Текстовый блок:

• • •

ОЧАРОВАНИЕ СВОБОДЫ
1978 г.

Когда раздумываешь над тем, в чем состоит главный секрет обаяния стихов и прозы Корнея Ивановича Чуковского, то все - ну, пусть не все, но очень многие - нити стягиваются к некоему общему центру, который хочется определить одним словом: свободa.
Она - во всем, начиная, например, со стиховой формы: размера, строфики, рифмовки. Возьмите для сравнения Маршака, другого великого мастера нашей поэзии для детей. Там на любой странице сразу ощущается строгость и выдержанность, изящество и блеск высокой стиховой дисциплины - недаром этот стих прошел через суровую школу шекспировского сонета. А у Чуковского?

Вдруг из подворотни
Страшный великан,
Рыжий и усатый
Та-ра-кан!
Таракан, Таракан, Тараканище!

Он рычит, и кричит,
И усами шевелит:
"Погодите, не спешите,
Я вас мигом проглочу!
Проглочу, проглочу, не помилую".

Тут на каждом шагу свой размер и, вопреки всем обычаям стихотворства, после двух-трех парно зарифмованных двустиший висит вдруг, наподобие слоновьего хобота, одна-единственная, не прикрепленная рифмой строка, раскачивая стих. Лишь на пространстве всей сказки в ее стиховом строе, подвижном и многоголосом, как само звериное царство, улавливается своя целостность и единство, то есть тоже дисциплина, но только другая: если можно так выразиться, дисциплина свободы.
Прибавьте к этому веселую раскованность слога, непринужденность переходов в рамках одной и той же вещи со стихов на прозу и обратно (например, в айболитовском цикле или в "Приключениях Бибигона"), редкостную и счастливую свободу поэтической фантазии.
На последнем из названных свойств стоит несколько задержаться. В книжках Чуковского оно обнаруживает себя не только в стремительном и захватывающем полете сюжета, но в каждой - большой или малой, даже самой малой - "клеточке" письма. В том же "Тараканище":

Ехали медведи
На велосипеде...
А за ними раки
На хромой собаке.
Волки на кобыле,
Львы в автомобиле...
Едут и смеются,
Пряники жуют.

Поэт начисто свободен от педантически-прилежного следования некоей заведомо прочерченной и элементарной "логике образа", "логике ситуации" и т. п., он играючи-весело громоздит невозможное, легко переворачивая вверх дном реальные формы и отношения вещей и явлений. Он не затруднится, например, написать:

И сказал Гиппопотам
Крокодилам и китам:
"Кто злодея не боится
И с чудовищем сразится,
Я тому богатырю
Двух лягушек подарю
И еловую шишку пожалую!"

• • •

Показанные данные:
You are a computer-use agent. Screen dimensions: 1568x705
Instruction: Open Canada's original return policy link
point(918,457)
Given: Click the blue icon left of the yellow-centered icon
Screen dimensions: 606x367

• • •

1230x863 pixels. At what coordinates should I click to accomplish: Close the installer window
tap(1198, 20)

• • •

Письменные задания:
(a) Повторите дословно фрагмент текста о Чуковском: начните с места со словами «Проглочу, проглочу, не» и остановитесь после слов «свободу поэтической фантазии.».
(b) Ответьте по тексту о Чуковском на три вопроса:
(i) Через школу какой стихотворной формы, по тексту, прошел стих Маршака?
(ii) С чем сравнивается одинокая строка, не прикрепленная рифмой?
(iii) В каких произведениях Чуковского приводятся примеры переходов со стихов на прозу и обратно?

Ответы по заданиям:
(a)
Проглочу, проглочу, не помилую".

Тут на каждом шагу свой размер и, вопреки всем обычаям стихотворства, после двух-трех парно зарифмованных двустиший висит вдруг, наподобие слоновьего хобота, одна-единственная, не прикрепленная рифмой строка, раскачивая стих. Лишь на пространстве всей сказки в ее стиховом строе, подвижном и многоголосом, как само звериное царство, улавливается своя целостность и единство, то есть тоже дисциплина, но только другая: если можно так выразиться, дисциплина свободы.
Прибавьте к этому веселую раскованность слога, непринужденность переходов в рамках одной и той же вещи со стихов на прозу и обратно (например, в айболитовском цикле или в "Приключениях Бибигона"), редкостную и счастливую свободу поэтической фантазии.

(b)
(i) Через суровую школу шекспировского сонета.
(ii) Со слоновьим хоботом.
(iii) В айболитовском цикле и в «Приключениях Бибигона».